THE REORGANIZATION OF CYTOSKELETAL FIBER SYSTEMS IN SPREADING PORCINE ENDOTHELIAL-CELLS IN CULTURE

Abstract

Porcine aortic endotehlial cells spreading on a glass substrate undergo characteristic changes in shape which can be classified into 4 distinct stages. To study the role of the cytoskeleton in cell spreading, the distribution of microtubules (MT), microfilaments (MF) and intermediate filaments (IF) was examined at each of these stages by using immunofluorescence and antisera specific for tubulin, tropomyosi, myosin, and vimentin. The small round stage I cells showed diffuse staining with all 4 antisera. In the more flattened spreading stage II cells, MT and IF were first observed in the perinuclear region while fibers staining positively for tropomyosin and myosin were first seen along the cell margin. Later the MT began to radiate in all directions from the perinuclear region while the IF became localized in a region on 1 side of the nucleus.
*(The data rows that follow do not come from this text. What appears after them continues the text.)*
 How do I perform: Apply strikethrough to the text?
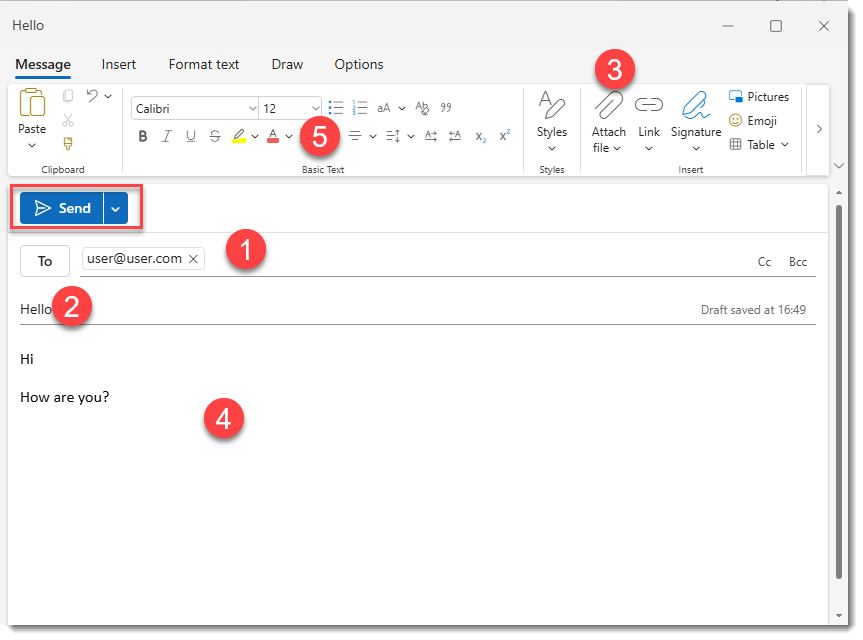coord(214,136)
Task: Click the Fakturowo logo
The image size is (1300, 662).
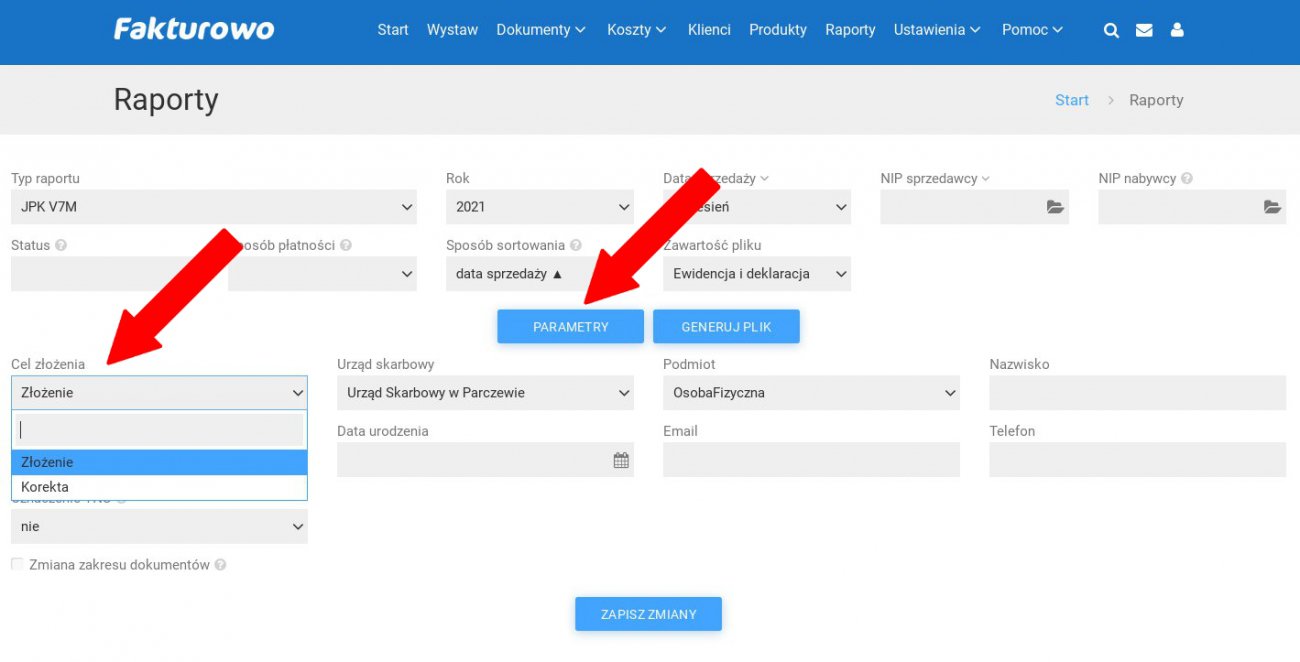Action: pos(194,29)
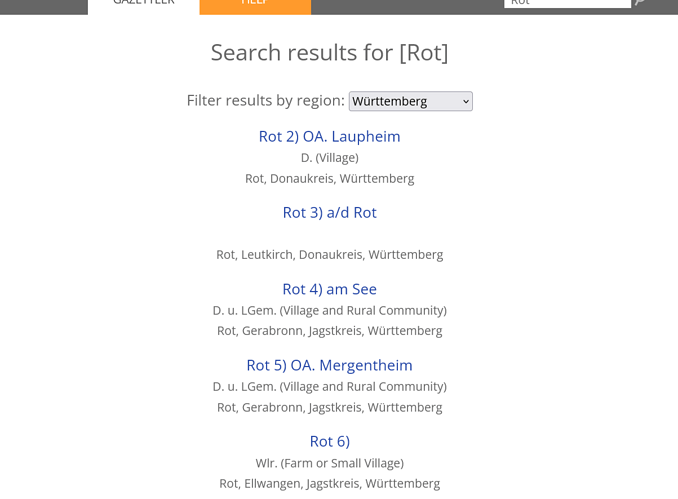Viewport: 678px width, 499px height.
Task: Expand the Württemberg region filter dropdown
Action: (x=410, y=101)
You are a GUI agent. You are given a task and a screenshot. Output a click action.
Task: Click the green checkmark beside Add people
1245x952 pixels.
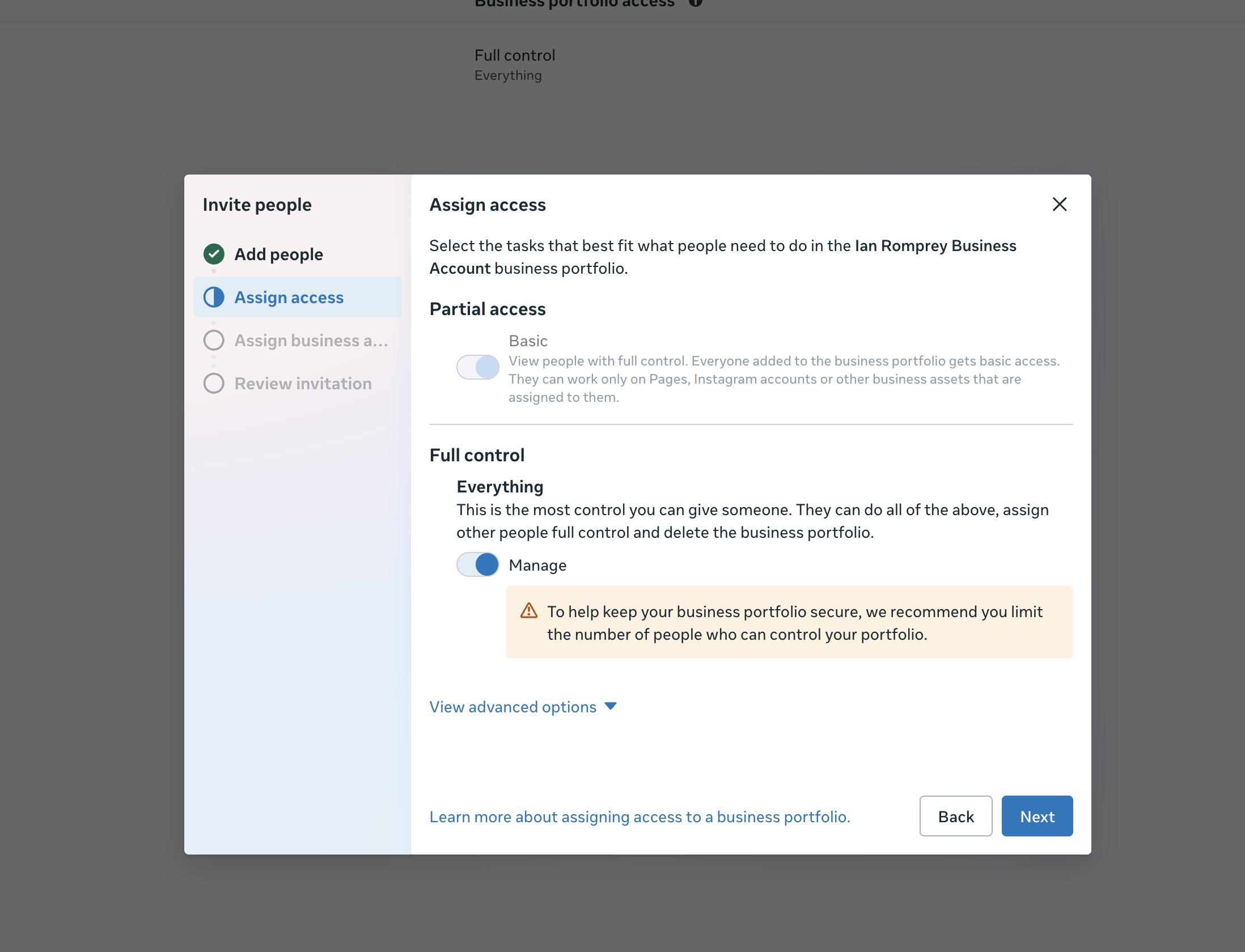[x=214, y=254]
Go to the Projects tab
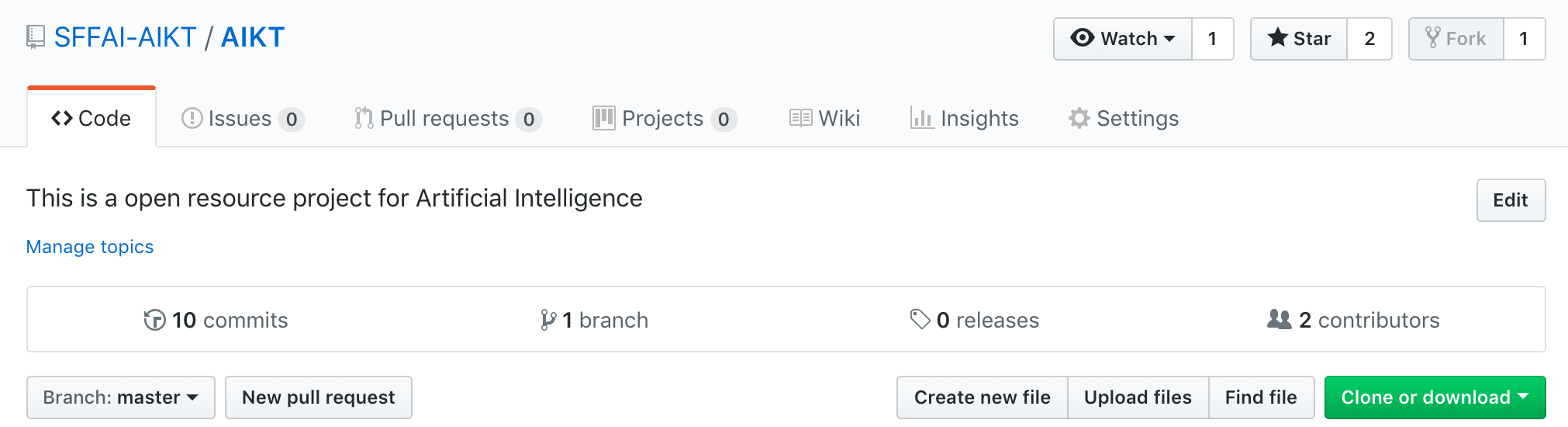The image size is (1568, 427). [665, 119]
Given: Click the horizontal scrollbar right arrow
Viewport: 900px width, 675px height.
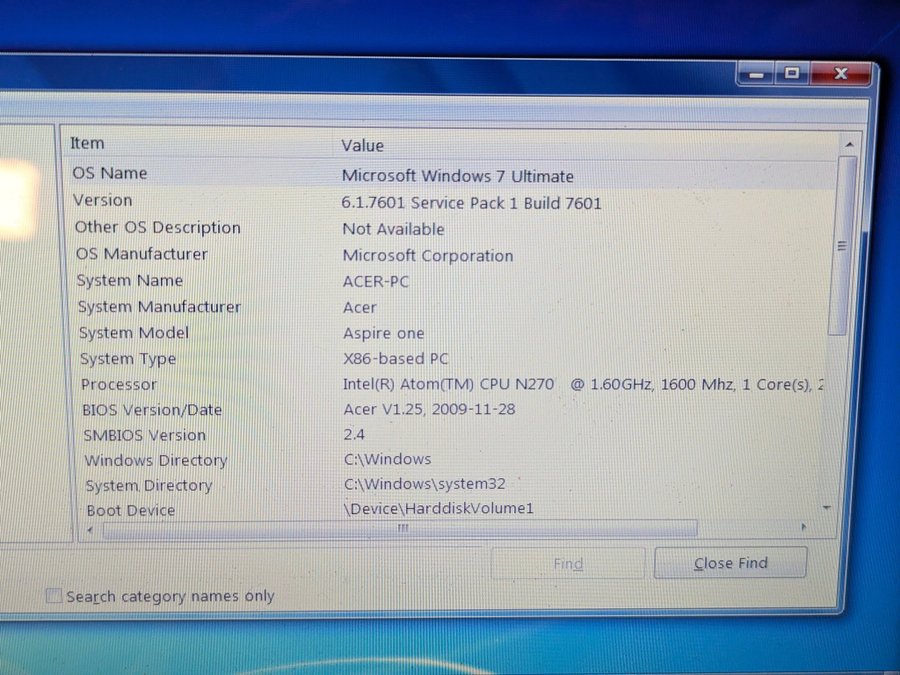Looking at the screenshot, I should click(803, 527).
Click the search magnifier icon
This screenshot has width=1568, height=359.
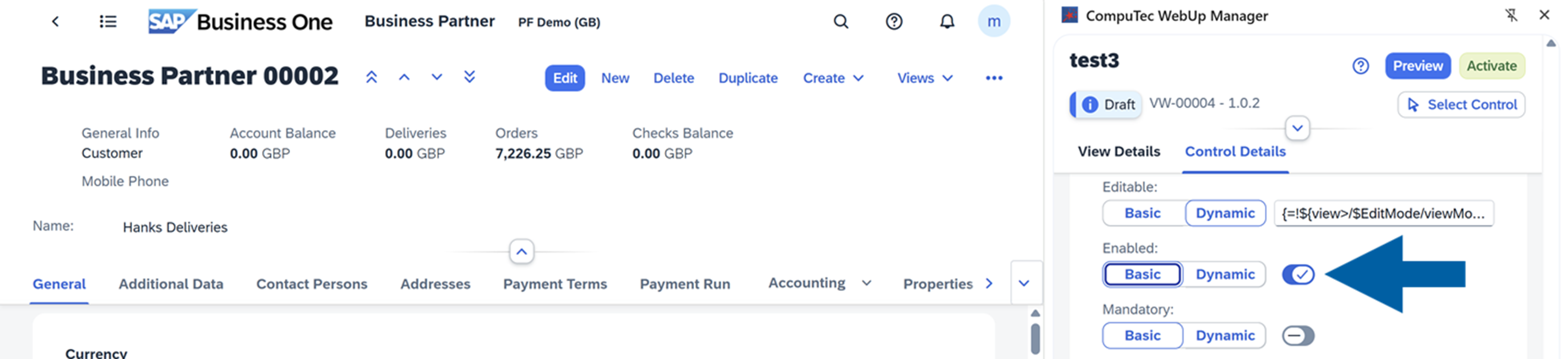tap(841, 22)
In the very flat stage III cells with a circular outline, additional MT would be seen along and parallel to the cell margin while the IF emanating from the perinuclear region and the tropomyosin and myosin positive fibers became concentrically distributed around the nucleus. In the very flat asymmetric stage IV cells, both the MT and IF radiated from the perinuclear region towards the cell periphery while most of the tropomyosin and myosin-positive fibers became reorganized so that they ran parallel to the edges of the cell. Several loci from which a number of the tropomyosin and myosin-containing fibers radiated appeared at this stage. During spreading each of the 3 major fiber systems undergo extensive and specific reorganization which is well coordinated with changes in cell shape.